Below are some records. Reproduce them exactly from their first line through the line with "çıkışı (301, 1814)", inclusive.

[Dataset records]

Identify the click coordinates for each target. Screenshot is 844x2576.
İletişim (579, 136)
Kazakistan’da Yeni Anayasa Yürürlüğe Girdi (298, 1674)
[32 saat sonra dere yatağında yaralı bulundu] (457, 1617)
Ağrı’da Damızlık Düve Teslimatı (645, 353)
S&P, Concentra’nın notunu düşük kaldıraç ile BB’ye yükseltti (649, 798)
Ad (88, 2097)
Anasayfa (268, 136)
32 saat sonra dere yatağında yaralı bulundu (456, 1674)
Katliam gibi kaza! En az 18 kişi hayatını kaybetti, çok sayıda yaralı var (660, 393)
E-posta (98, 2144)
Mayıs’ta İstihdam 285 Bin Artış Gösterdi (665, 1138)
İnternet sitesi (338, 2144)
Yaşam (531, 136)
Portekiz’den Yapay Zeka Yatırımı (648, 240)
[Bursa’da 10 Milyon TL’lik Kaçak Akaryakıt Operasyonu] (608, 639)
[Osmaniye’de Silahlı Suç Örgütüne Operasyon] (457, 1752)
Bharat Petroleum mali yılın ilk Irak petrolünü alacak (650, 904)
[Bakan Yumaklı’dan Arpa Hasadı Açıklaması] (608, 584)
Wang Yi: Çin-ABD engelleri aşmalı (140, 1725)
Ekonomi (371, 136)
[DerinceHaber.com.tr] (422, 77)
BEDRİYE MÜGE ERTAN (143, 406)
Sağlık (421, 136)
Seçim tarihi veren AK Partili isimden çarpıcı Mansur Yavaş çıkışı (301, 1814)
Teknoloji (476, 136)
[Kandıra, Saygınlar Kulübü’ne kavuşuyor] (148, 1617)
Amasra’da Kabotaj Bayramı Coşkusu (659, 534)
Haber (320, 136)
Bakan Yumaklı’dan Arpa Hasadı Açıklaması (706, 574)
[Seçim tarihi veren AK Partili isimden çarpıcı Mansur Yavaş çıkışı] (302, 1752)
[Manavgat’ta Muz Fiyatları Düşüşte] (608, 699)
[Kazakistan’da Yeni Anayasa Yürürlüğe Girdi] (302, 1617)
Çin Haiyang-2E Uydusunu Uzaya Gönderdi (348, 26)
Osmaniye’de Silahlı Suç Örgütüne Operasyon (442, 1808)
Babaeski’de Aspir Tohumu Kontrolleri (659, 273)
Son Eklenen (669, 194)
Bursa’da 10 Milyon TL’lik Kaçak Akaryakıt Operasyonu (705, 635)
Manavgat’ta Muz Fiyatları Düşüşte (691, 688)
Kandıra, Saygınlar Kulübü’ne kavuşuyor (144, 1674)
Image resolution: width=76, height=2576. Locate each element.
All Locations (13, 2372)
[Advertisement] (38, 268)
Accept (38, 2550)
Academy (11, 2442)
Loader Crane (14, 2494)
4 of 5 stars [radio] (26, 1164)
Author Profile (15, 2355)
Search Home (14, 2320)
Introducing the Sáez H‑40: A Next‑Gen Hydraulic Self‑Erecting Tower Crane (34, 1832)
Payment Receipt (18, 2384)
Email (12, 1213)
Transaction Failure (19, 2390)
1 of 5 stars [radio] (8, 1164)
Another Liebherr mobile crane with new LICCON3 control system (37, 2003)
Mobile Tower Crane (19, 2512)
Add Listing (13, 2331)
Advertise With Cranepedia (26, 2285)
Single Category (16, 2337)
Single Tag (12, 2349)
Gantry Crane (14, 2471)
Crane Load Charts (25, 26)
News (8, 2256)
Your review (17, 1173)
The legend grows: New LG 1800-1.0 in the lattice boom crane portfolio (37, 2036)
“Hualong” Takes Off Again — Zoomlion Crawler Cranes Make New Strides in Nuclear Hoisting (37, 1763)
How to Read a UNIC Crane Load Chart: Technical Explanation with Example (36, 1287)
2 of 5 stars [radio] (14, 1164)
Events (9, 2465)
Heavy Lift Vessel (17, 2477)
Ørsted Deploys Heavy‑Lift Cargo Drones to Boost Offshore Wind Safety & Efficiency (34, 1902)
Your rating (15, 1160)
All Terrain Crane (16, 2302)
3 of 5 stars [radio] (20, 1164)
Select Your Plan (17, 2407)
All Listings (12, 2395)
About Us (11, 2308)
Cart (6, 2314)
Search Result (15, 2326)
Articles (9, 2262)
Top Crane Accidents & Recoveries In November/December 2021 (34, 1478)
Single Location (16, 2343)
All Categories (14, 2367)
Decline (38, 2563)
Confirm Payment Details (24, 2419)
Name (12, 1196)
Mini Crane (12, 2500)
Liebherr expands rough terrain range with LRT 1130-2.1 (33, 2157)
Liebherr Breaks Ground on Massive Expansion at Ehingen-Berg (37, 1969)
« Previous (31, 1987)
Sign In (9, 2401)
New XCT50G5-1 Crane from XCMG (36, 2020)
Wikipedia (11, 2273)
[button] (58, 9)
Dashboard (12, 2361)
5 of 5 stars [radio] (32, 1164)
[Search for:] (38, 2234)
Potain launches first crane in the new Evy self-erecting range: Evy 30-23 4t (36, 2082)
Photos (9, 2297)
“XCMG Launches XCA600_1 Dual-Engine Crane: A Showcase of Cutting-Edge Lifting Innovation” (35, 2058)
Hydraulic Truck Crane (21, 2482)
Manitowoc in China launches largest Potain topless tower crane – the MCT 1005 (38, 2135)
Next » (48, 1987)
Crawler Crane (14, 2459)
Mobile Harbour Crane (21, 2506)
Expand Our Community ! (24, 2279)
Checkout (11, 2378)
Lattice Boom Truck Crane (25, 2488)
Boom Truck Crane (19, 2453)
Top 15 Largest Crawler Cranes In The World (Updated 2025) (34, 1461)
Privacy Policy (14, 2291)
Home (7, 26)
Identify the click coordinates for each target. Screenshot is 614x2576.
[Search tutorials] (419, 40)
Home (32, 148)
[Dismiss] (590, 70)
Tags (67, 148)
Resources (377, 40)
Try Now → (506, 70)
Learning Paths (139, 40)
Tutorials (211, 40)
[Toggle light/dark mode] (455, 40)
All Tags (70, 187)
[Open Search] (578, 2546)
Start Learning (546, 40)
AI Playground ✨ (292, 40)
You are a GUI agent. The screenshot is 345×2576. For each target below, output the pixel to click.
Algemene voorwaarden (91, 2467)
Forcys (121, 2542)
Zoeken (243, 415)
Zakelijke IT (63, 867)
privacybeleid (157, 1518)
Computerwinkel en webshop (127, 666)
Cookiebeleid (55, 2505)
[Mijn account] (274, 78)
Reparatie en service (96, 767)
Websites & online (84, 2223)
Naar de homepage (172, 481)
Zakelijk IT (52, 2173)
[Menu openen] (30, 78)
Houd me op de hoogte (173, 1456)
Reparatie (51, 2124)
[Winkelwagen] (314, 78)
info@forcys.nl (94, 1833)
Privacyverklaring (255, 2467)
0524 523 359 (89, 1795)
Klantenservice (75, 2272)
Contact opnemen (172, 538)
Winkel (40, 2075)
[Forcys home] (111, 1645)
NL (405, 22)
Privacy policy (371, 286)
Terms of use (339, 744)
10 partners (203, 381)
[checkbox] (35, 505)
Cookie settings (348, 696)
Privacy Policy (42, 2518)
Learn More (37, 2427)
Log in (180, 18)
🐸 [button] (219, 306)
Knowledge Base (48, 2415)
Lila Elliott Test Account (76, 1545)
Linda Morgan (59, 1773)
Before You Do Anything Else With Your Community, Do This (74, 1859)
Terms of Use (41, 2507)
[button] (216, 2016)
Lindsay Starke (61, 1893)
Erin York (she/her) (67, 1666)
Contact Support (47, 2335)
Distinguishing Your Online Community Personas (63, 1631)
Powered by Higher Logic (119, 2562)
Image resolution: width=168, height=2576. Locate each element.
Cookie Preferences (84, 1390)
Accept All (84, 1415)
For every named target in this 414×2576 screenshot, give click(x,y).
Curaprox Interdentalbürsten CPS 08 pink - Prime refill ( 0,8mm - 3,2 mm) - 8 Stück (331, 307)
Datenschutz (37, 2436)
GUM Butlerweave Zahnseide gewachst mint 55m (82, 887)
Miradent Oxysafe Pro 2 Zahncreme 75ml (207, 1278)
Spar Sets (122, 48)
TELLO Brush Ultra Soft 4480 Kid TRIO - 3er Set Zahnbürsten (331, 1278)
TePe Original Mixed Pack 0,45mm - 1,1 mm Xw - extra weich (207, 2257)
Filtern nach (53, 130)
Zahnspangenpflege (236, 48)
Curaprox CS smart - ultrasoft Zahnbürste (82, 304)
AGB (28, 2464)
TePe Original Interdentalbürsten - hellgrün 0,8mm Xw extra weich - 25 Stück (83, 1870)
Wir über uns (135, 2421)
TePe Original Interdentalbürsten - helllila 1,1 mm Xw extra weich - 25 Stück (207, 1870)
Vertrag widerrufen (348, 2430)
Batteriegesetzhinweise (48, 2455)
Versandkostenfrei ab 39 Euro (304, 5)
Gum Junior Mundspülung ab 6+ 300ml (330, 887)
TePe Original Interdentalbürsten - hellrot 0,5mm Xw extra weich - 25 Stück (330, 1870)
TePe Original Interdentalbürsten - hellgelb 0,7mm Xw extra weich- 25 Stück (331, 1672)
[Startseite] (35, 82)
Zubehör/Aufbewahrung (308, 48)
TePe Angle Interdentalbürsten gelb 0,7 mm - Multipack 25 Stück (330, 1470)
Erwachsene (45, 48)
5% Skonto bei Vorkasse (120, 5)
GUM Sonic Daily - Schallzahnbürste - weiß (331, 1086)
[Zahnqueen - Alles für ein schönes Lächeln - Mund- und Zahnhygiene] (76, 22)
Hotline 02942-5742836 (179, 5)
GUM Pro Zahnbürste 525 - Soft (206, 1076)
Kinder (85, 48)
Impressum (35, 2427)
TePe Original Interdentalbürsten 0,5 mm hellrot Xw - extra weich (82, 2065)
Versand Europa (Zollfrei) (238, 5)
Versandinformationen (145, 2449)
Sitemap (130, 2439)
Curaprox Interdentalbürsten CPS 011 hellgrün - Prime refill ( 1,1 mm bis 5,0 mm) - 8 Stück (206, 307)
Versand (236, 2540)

[/Dataset records]

» Problem solution:
Identify the click coordinates for each target. Screenshot is 844x2576.
İletişim (579, 136)
Kazakistan’da Yeni Anayasa Yürürlüğe Girdi (298, 1674)
[32 saat sonra dere yatağında yaralı bulundu] (457, 1617)
Ağrı’da Damızlık Düve Teslimatı (645, 353)
S&P, Concentra’nın notunu düşük kaldıraç ile BB’ye yükseltti (649, 798)
Ad (88, 2097)
Anasayfa (268, 136)
32 saat sonra dere yatağında yaralı bulundu (456, 1674)
Katliam gibi kaza! En az 18 kişi hayatını kaybetti, çok sayıda yaralı var (660, 393)
E-posta (98, 2144)
Mayıs’ta İstihdam 285 Bin Artış Gösterdi (665, 1138)
İnternet sitesi (338, 2144)
Yaşam (531, 136)
Portekiz’den Yapay Zeka Yatırımı (648, 240)
[Bursa’da 10 Milyon TL’lik Kaçak Akaryakıt Operasyonu] (608, 639)
[Osmaniye’de Silahlı Suç Örgütüne Operasyon] (457, 1752)
Bharat Petroleum mali yılın ilk Irak petrolünü alacak (650, 904)
[Bakan Yumaklı’dan Arpa Hasadı Açıklaması] (608, 584)
Wang Yi: Çin-ABD engelleri aşmalı (140, 1725)
Ekonomi (371, 136)
[DerinceHaber.com.tr] (422, 77)
BEDRİYE MÜGE ERTAN (143, 406)
Sağlık (421, 136)
Seçim tarihi veren AK Partili isimden çarpıcı Mansur Yavaş çıkışı (301, 1814)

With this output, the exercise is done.